BERLIN/FRANKFURT (Reuters) - Volkswagen (VOWG_p.DE) aims to wrap up its long-awaited purchase of sports-car maker Porsche (PSHG_p.DE) on August 1, two years before a planned target date to complete the deal free of tax.
Porsche SE, the holding company that still controls about half of the sports-car business that VW does not already own, will receive 4.46 billion euros ($5.58 billion) plus a single common VW share, VW said in a statement on Wednesday.
“The accelerated integration will allow us to start implementing a joint strategy for Porsche’s automotive business more quickly and to realize key joint projects more rapidly,” VW chief financial officer Hans Dieter Poetsch said.
Full consolidation of Porsche’s auto-making operations in VW’s accounts will boost VW’s full-year financial result by more than 9 billion euros and shrink its net liquidity by about 7 billion euros, the company said.
Europe’s largest carmaker and Porsche have been pushing for rapid integration of their automotive businesses to pave the way for cost savings of about 700 million euros a year and to erase about 2 billion euros of debt at the sports-car maker’s holding company.
VW acquired 49.9 percent of the Stuttgart-based manufacturer in December 2009 after a botched attempt by Porsche to take control of its much bigger competitor. Both companies have for months been exploring ways to avoid taxes of as much as 1.5 billion euros that would kick in if VW were to seal the purchase before August 2014.

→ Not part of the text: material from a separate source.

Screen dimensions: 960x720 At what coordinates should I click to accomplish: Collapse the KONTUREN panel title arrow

Submitting a single common share to Porsche SE may classify the deal as a restructuring under Germany’s so-called reorganization tax law and help VW avoid tax payments.
“The accelerated integration model that has now been agreed can be implemented on economically feasible terms,” VW said in the statement.

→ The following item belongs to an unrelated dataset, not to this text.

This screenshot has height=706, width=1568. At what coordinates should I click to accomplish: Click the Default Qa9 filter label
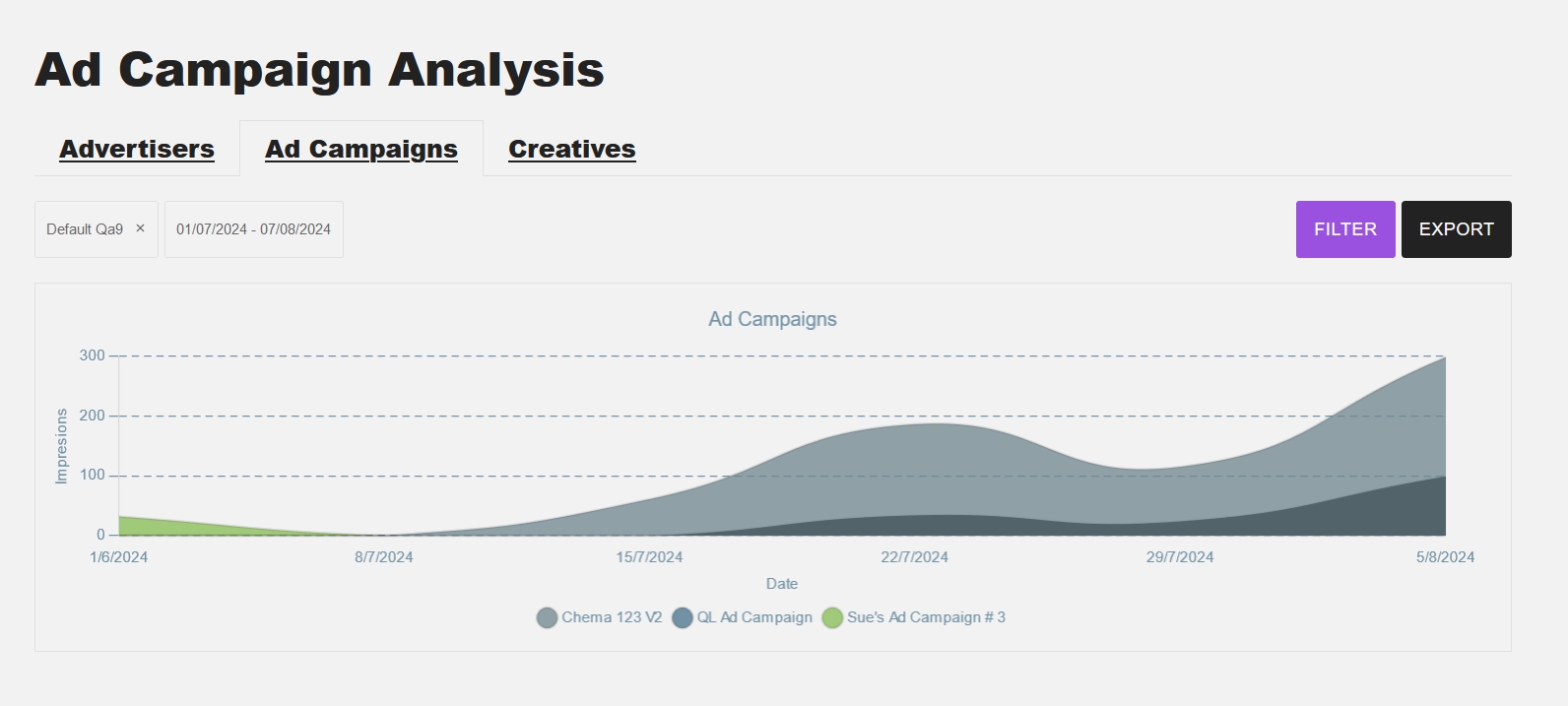point(85,229)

Porsche and VW agreed a merger in August 2009 after the maker of the iconic 911 sports-car racked up more than 10 billion euros of debt attempting to buy VW.
VW abandoned the merger last September, citing unquantifiable legal risks, including lawsuits by short-sellers in the United States and Germany, who say Porsche secretly piled up VW shares and later caused investors to lose billions of dollars.
David Arnold, a London-based analyst with Credit Suisse, said the deal would inflict no taxes on VW and at 4.46 billion euros, cost the Wolfsburg-based company only about half as much as a full-blown merger, costs for which he pegged at more than 8 billion euros.
“It’s a great deal for VW, both financially and in operative terms,” Arnold said.
VW and Porsche will hold a joint news conference to outline details of the planned integrated car maker at 0800 GMT on Thursday in Wolfsburg.